已经放学了,星晨还在旁若无人地写着。是什么重要的东西?沈丛溪悄悄走进星晨,影子延伸到白色的稿纸上。
“谁!”星晨防备地转过身来。
“你怎么了星晨,在写什么呀?”沈丛溪好奇地问。
“没什么,回去吧,别问了。”星晨转身捂住稿件收入书包。“我们去看看你妈妈吧!”
“嗯!”反正再问下去,也没什么结果的吧。
两个人来到了医院,四周一片凄寒的白,有护士推着穿蓝色病服的老人或少女在绿化带间散着步,仿佛外面嘈杂的世界早已被隔绝开来。
星晨寂静地站在病床旁,病重的后母安详地躺着,面庞没有一丝幽怨的神情。他看了看沈丛溪憔悴的面容,低着头,轻声说了一句:“对不起!”
声散在空气中,随着尘埃飞走。
“沈丛溪,我先回学校了。”静默地坐着一小会,星晨看了看表,站起身来,对沈丛溪摆摆手离开了病房。

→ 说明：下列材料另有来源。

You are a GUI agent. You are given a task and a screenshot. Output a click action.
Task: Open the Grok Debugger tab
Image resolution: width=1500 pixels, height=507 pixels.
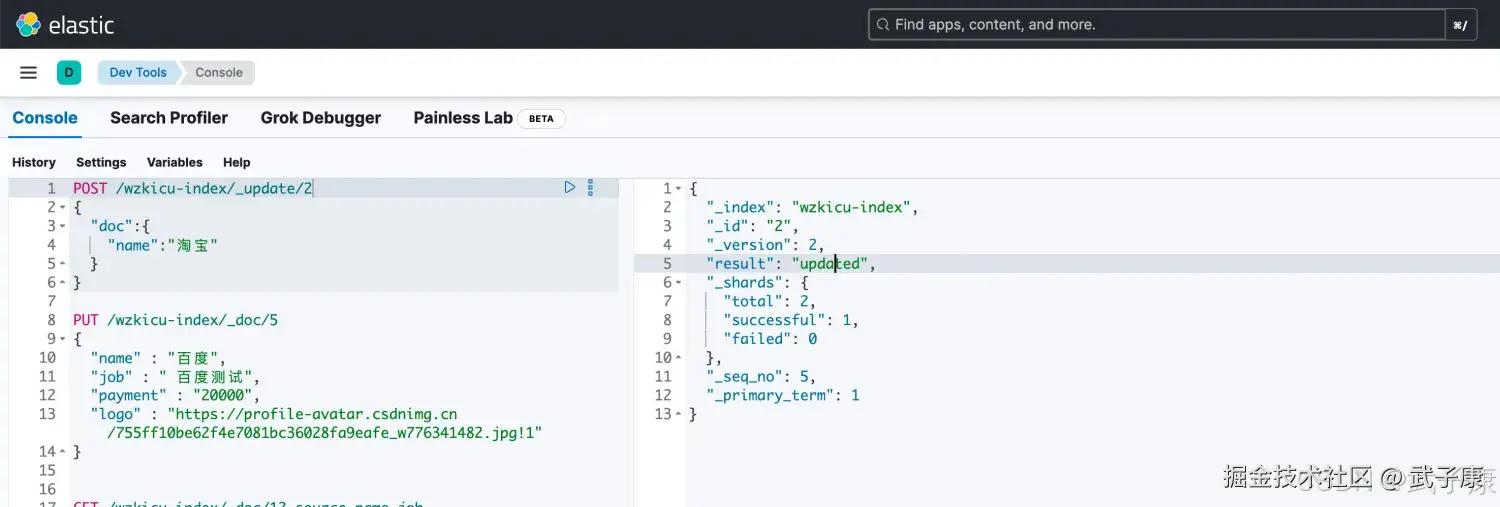coord(320,118)
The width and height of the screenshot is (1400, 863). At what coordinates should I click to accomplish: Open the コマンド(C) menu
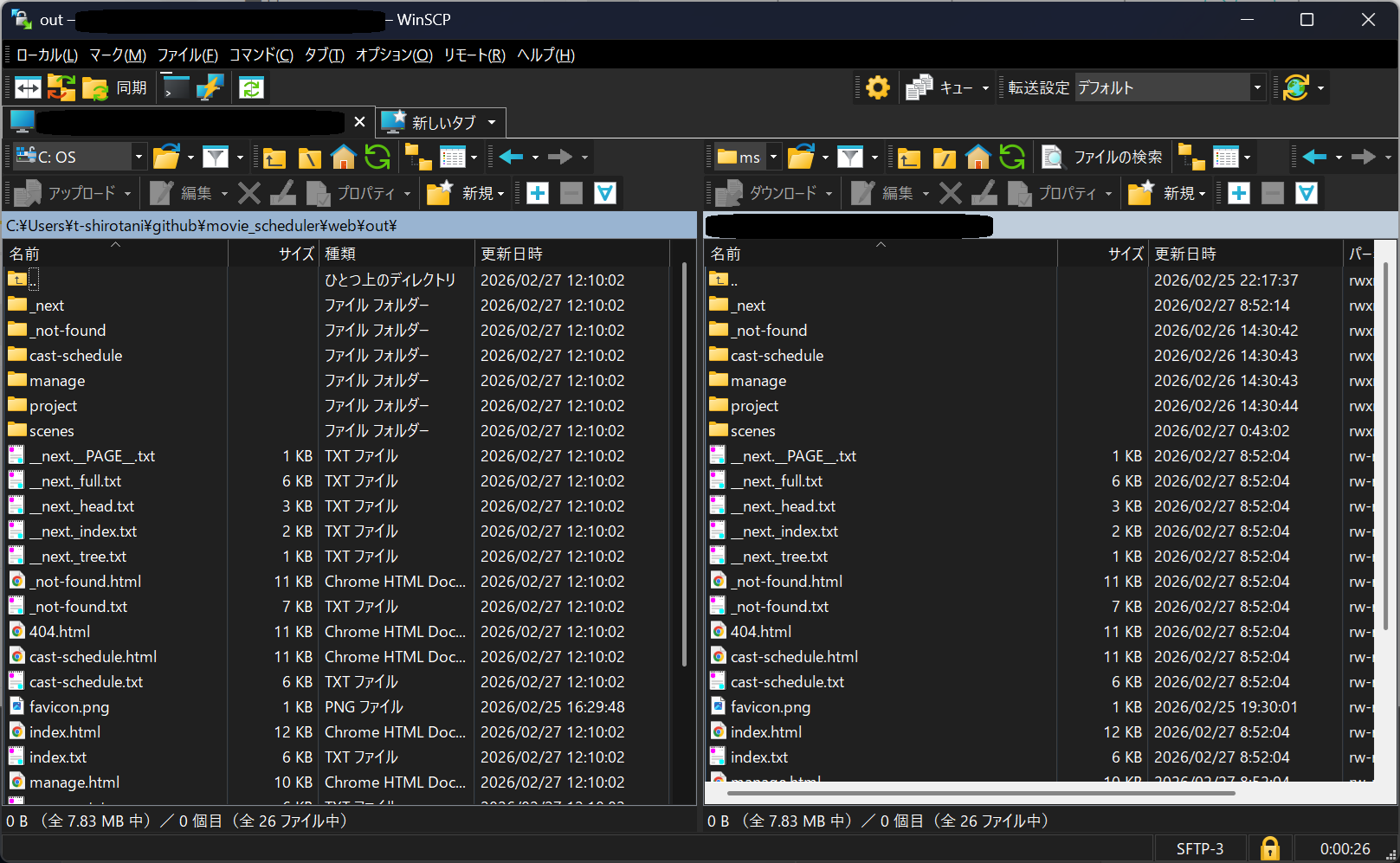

人都会死的,只是早晚不同。 死后是什么样子呢?升入天空,还是走到地底?化成风儿,还是变成黄沙呢?高山和流水亘古不变地矗立着,我们在它面前,它看不到我们,因为我们的生命太短暂,于几千万年只是一瞬。山更明白,水更知道,它们比我们更明白生命的意义。星晨推门走入教室,他花了一上午,都在写字,而现在还要继续。
为什么要那样做呢,会有结果吗?星晨问自己,未知的敌人使他犹豫着。